La sintesi del derby di campionato, giocato in casa del Betis e finito 2-0 per il Siviglia

Anche il Betis ha vinto una sola volta la Liga, nel lontanissimo 1935. Da allora, il club verde y blanco ha vissuto costantemente sulle montagne russe, ed è come se avesse creato una cultura di appartenenza e identità che, secondo i tifosi ma anche gli analisti andalusi e spagnoli, va al di là dei risultati. In effetti è proprio così, il Benito Villamarín è da sempre uno degli stadi più caldi di Spagna, indipendentemente dall’andamento della squadra – proprio qualche giorno fa, Héctor Bellerín ha detto che «intorno al Betis si respira un’atmosfera calda, familiare, davvero fantastica». Solo che questo tipo di mentalità ha determinato un atteggiamento particolare, un po’ fatalista, nei confronti della progettualità calcistica: tra il 2015 e il 2020, infatti, il presidente Angel Haro e il suo vice José Miguel López Catalán, hanno risolto i problemi parte dei economici e societari che affliggevano il club, hanno rimesso la maggioranza delle azioni in mano ai tifosi e hanno attuato una politica di mercato spregiudicata, ambiziosa, che secondo una ricostruzione del quotidiano El Confidencial «è simile a quella di Monchi», e che ha portato all’acquisto di giocatori considerati inarrivabili prima del loro effettivo arrivo – i vari Fekir, William Carvalho, Lo Celso, Claudio Bravo, lo stesso Bellerín. Nonostante questi cambiamenti, il destino del club non è cambiato, almeno fino a che non è arrivato Manuel Pellegrini: un tecnico pragmatico, che come Lopetegui ha messo ordine nel caos, solo che l’ha fatto praticamente da solo, intervenendo sul campo ma soprattutto sulla testa della sua squadra.

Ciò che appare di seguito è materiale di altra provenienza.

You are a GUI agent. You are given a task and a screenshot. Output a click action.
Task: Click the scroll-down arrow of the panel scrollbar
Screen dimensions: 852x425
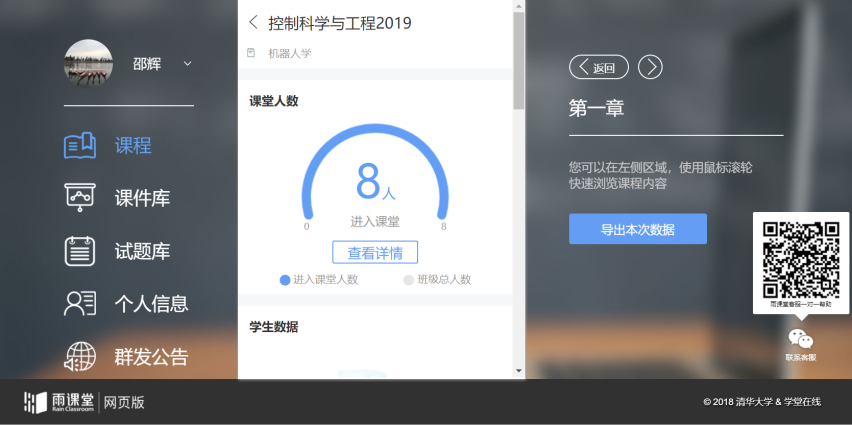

Quella su Pellegrini che cambia la testa della sua squadra non è la solita frase fatta, imbevuta di retorica: secondo un articolo pubblicato da El País, che cita fonti interne allo spogliatoio del Betis, «Pellegrini non è come i suoi predecessori: mantiene le distanze rispetto al resto del gruppo, eppure emana autorità, è un leader naturale; quando parla ai giocatori, dice poche cose in modo chiaro, schietto. Gli chiede di migliorare in poche cose, e loro lo fanno». È così che una squadra arrivata al 15esimo posto nel campionato 2019/20 è risalita fino al sesto posto della scorsa stagione; è così che quella stessa squadra – rinforzata sul mercato con il già citato Bellerín, ma anche con Pezzella, Miranda, Sabaly, Rui Silva e Willian José – ora si trova al terzo posto, ed è reduce da un filotto di 11 vittorie in 15 partite di tutte le competizioni. Per il Betis si tratta del miglior rendimento dall’annata 1996/97, e ha permesso a Pellegrini di diventare l’allenatore con la più alta percentuale di vittorie nell’intera storia del club (53,3%) – un altro dato che, in qualche modo, illustra e racconta la storia tormentata del Balompié.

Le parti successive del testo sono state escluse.